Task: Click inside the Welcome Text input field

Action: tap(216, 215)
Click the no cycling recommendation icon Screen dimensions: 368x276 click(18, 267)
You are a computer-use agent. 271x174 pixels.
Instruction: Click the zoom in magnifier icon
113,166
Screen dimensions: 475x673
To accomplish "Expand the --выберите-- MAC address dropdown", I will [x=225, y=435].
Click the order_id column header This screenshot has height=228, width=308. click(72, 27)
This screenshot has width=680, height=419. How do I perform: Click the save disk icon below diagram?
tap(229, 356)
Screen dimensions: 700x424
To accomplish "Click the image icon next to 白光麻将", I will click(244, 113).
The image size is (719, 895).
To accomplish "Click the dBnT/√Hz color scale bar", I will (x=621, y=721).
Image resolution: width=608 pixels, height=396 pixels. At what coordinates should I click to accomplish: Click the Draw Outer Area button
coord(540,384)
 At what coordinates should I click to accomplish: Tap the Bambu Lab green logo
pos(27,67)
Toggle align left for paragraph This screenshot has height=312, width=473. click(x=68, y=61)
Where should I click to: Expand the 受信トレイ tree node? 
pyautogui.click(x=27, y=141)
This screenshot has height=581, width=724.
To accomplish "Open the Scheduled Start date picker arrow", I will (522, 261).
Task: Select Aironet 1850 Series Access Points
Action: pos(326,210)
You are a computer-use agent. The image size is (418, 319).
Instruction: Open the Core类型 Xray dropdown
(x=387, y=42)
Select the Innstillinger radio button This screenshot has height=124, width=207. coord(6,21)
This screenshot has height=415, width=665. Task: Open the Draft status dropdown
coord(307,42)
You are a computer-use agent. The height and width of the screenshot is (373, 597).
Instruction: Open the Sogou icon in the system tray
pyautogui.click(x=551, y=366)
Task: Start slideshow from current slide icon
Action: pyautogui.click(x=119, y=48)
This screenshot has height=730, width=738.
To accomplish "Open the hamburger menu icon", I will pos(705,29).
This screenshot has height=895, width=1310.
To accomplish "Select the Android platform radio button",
● ● ● ●
*Task description:*
Restate every entry above word for word.

*Response to this task:*
Task: Click inside the Welcome Text input field

Action: tap(216, 215)
Click the no cycling recommendation icon Screen dimensions: 368x276 click(18, 267)
You are a computer-use agent. 271x174 pixels.
Instruction: Click the zoom in magnifier icon
113,166
Screen dimensions: 475x673
To accomplish "Expand the --выберите-- MAC address dropdown", I will [x=225, y=435].
Click the order_id column header This screenshot has height=228, width=308. click(72, 27)
This screenshot has width=680, height=419. How do I perform: Click the save disk icon below diagram?
tap(229, 356)
Screen dimensions: 700x424
To accomplish "Click the image icon next to 白光麻将", I will click(244, 113).
The image size is (719, 895).
To accomplish "Click the dBnT/√Hz color scale bar", I will (x=621, y=721).
Image resolution: width=608 pixels, height=396 pixels. At what coordinates should I click to accomplish: Click the Draw Outer Area button
coord(540,384)
 At what coordinates should I click to accomplish: Tap the Bambu Lab green logo
pos(27,67)
Toggle align left for paragraph This screenshot has height=312, width=473. click(x=68, y=61)
Where should I click to: Expand the 受信トレイ tree node? 
pyautogui.click(x=27, y=141)
This screenshot has height=581, width=724.
To accomplish "Open the Scheduled Start date picker arrow", I will (522, 261).
Task: Select Aironet 1850 Series Access Points
Action: pos(326,210)
You are a computer-use agent. The image size is (418, 319).
Instruction: Open the Core类型 Xray dropdown
(x=387, y=42)
Select the Innstillinger radio button This screenshot has height=124, width=207. coord(6,21)
This screenshot has height=415, width=665. Task: Open the Draft status dropdown
coord(307,42)
You are a computer-use agent. The height and width of the screenshot is (373, 597).
Instruction: Open the Sogou icon in the system tray
pyautogui.click(x=551, y=366)
Task: Start slideshow from current slide icon
Action: pyautogui.click(x=119, y=48)
This screenshot has height=730, width=738.
To accomplish "Open the hamburger menu icon", I will pos(705,29).
This screenshot has height=895, width=1310.
To accomplish "Select the Android platform radio button",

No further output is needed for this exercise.